─── Data supplied

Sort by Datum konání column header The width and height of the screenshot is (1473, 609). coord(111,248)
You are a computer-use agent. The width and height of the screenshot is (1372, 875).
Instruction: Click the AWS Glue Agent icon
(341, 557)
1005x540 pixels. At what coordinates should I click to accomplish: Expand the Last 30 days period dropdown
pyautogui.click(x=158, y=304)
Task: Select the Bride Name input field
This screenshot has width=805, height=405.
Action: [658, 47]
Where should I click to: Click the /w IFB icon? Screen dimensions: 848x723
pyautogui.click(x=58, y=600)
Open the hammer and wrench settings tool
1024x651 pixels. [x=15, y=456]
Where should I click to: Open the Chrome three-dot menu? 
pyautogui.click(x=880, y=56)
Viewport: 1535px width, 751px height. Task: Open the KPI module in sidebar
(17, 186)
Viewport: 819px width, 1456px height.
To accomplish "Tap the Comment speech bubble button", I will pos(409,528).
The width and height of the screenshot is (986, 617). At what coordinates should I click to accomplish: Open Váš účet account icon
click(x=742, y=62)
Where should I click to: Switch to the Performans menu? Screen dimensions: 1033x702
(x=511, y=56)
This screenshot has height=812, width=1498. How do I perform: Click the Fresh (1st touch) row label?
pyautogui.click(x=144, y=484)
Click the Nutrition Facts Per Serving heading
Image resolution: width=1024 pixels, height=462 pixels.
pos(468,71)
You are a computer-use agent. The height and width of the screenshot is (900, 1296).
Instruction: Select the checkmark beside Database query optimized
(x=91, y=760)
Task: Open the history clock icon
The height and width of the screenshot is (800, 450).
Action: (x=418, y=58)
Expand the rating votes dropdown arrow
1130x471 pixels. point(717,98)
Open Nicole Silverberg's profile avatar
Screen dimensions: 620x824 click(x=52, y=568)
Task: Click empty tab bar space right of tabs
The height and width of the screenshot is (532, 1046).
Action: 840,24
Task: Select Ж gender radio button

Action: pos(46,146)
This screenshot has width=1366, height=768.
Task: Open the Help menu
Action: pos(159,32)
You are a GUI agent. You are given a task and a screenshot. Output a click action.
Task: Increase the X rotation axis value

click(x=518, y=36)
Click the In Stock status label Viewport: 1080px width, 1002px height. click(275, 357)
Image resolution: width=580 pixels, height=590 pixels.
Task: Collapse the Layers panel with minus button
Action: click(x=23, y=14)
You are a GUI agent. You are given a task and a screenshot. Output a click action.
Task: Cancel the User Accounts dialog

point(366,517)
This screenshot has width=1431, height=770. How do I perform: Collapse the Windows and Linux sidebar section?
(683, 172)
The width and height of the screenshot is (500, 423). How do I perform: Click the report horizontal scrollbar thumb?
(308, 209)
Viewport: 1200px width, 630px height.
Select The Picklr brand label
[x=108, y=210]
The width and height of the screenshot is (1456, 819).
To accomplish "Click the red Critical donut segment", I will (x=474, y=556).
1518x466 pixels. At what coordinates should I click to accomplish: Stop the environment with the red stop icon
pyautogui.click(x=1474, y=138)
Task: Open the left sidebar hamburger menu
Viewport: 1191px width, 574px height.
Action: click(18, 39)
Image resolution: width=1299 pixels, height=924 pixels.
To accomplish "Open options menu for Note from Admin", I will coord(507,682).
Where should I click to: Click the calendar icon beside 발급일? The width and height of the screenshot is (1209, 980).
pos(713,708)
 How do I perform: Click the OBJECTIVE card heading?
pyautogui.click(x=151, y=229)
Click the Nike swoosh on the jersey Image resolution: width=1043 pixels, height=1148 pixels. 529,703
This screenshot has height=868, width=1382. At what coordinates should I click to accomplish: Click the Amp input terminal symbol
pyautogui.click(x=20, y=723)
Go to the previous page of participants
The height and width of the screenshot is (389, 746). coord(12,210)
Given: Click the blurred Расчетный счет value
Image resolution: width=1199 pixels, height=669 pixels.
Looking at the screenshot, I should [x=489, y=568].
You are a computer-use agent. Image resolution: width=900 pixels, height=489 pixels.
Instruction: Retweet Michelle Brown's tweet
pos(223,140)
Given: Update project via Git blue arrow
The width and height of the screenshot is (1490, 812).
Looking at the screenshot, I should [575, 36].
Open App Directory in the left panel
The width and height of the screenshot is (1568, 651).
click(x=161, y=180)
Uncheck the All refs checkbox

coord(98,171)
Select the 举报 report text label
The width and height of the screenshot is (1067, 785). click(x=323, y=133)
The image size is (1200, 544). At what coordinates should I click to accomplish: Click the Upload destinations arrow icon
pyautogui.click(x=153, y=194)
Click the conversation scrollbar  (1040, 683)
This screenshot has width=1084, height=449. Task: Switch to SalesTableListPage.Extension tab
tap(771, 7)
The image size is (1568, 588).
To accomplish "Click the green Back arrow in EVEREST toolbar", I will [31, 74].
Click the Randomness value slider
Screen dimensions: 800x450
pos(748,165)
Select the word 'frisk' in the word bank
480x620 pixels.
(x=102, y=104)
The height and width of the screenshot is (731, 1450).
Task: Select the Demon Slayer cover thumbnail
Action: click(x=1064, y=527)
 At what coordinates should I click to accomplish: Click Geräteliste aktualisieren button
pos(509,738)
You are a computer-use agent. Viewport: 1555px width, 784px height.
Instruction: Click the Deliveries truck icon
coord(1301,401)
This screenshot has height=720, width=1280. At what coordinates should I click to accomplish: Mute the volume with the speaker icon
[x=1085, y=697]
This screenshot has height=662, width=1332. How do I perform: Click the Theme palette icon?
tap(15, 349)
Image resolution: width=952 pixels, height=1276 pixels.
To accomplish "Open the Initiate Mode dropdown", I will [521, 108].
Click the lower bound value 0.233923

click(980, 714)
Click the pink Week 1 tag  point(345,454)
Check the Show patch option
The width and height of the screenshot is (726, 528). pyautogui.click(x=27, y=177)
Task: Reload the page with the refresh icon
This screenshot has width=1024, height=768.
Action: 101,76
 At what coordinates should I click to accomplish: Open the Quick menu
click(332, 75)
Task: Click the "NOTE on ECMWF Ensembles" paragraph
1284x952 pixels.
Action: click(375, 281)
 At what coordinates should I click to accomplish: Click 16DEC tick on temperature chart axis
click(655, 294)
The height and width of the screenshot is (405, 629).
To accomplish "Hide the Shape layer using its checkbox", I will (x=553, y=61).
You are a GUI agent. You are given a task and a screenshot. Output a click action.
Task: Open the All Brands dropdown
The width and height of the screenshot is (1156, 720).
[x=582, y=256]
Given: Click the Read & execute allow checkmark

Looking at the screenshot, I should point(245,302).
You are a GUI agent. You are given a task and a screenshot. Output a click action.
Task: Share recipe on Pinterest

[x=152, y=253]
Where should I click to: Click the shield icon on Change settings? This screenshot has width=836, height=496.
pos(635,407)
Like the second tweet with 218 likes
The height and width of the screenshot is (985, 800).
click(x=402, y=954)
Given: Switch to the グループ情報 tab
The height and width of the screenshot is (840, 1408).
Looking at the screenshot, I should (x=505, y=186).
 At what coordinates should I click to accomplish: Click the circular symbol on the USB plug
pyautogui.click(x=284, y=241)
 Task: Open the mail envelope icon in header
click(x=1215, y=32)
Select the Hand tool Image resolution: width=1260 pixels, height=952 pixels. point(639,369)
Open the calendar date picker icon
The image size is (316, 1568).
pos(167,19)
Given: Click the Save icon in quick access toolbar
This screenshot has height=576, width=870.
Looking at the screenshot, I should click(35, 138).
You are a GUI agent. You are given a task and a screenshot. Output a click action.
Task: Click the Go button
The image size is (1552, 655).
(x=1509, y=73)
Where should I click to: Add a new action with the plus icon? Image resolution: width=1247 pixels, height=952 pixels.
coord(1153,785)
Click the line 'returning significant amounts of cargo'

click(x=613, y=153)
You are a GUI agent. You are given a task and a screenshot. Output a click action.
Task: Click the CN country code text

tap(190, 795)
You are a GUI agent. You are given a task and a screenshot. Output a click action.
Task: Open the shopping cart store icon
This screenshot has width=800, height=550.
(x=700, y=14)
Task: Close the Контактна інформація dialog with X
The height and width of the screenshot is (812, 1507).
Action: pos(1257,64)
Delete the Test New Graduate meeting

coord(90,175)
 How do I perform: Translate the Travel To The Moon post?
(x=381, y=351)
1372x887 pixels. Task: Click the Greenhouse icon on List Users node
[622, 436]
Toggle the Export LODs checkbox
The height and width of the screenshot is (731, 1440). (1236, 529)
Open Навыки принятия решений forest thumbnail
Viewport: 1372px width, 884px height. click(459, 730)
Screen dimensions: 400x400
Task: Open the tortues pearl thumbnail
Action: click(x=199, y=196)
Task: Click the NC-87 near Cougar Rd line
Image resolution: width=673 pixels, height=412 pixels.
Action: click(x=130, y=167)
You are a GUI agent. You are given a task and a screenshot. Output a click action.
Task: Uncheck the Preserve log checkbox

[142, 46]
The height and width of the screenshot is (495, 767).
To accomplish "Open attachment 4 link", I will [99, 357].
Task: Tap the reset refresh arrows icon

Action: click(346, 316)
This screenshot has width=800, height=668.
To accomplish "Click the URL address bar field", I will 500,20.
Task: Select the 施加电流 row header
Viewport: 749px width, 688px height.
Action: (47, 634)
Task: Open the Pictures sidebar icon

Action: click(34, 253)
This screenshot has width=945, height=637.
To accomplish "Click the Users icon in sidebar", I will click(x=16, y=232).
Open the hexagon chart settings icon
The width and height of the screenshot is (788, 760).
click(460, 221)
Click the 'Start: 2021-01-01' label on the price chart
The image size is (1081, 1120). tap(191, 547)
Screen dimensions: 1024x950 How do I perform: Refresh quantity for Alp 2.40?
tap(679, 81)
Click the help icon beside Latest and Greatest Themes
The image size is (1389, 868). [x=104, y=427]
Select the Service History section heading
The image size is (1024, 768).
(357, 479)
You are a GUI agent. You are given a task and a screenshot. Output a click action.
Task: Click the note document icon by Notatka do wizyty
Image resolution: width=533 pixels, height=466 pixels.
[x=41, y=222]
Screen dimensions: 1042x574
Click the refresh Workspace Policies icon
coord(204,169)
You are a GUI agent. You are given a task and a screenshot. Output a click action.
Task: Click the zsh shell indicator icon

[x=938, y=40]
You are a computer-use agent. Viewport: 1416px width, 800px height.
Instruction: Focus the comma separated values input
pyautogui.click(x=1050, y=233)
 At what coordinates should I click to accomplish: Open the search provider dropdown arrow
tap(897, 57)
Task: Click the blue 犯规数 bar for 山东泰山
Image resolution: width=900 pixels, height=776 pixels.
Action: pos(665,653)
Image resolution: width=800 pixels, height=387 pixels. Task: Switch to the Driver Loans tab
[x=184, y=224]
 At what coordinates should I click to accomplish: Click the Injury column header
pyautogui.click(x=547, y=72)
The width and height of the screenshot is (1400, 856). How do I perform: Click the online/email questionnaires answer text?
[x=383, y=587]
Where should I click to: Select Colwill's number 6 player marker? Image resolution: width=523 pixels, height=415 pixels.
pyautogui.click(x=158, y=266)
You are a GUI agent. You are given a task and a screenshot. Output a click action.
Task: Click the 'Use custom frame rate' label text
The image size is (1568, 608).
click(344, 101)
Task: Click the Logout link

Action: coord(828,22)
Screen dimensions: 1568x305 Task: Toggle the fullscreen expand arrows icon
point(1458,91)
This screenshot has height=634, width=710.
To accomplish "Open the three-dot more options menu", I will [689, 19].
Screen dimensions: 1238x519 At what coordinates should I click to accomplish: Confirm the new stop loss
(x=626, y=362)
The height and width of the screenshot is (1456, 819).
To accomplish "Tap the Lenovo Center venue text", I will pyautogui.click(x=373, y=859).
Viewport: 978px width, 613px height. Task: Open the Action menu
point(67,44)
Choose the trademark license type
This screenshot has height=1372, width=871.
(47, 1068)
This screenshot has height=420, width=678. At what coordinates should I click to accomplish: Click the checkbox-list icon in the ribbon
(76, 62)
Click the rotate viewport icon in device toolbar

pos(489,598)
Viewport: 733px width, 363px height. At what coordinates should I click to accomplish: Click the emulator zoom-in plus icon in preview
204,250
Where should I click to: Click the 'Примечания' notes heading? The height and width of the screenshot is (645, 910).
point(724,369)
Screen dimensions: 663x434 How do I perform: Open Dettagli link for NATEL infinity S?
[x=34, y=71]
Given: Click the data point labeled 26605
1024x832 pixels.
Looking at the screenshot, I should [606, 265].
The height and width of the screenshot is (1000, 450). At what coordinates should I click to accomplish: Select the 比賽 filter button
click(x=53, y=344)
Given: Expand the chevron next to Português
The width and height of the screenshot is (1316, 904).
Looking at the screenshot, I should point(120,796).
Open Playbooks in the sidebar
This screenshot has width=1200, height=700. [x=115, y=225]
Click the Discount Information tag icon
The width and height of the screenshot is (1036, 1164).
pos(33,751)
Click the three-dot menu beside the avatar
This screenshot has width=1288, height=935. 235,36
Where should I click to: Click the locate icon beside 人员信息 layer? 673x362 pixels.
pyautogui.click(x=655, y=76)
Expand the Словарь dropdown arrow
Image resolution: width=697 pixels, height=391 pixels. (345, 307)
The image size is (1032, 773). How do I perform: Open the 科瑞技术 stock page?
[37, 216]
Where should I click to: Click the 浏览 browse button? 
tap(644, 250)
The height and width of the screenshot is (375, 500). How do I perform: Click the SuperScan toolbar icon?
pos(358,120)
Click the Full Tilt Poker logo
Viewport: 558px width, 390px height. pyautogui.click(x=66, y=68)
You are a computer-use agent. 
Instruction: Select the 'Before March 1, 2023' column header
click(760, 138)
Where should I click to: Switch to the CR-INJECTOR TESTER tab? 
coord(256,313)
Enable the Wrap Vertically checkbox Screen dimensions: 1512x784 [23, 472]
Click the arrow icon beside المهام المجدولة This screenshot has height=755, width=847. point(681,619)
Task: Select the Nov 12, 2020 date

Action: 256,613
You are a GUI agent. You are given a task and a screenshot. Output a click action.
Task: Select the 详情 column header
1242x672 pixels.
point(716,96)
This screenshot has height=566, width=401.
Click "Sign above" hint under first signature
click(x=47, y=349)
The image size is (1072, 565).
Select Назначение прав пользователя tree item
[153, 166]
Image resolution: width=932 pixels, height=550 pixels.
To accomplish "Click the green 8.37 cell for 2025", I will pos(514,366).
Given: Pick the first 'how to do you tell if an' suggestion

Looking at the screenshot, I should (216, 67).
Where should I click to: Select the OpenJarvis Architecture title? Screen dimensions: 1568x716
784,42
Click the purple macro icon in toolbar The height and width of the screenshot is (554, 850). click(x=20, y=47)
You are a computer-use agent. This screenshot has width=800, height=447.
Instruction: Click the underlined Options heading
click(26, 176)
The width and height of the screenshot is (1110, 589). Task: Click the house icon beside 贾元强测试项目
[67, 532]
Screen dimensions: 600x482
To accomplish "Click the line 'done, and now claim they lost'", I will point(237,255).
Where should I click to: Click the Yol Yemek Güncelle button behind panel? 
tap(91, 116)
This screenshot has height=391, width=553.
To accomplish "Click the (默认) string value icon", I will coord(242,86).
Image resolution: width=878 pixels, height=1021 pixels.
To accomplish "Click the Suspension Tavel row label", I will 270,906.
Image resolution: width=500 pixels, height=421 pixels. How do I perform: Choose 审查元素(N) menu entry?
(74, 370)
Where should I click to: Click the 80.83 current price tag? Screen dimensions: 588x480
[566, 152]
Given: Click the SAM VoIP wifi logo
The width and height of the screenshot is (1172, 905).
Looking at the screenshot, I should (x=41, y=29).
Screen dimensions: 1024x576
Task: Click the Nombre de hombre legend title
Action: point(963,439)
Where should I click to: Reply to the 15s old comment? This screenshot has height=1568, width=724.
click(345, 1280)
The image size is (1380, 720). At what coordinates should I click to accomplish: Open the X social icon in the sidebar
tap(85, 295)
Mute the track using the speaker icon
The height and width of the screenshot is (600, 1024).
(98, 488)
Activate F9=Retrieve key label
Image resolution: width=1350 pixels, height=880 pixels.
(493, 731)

──────

▶ [What you are asked to do] For the data above, state only how many lines include the word "using".

▶ [Solution to the exercise] 2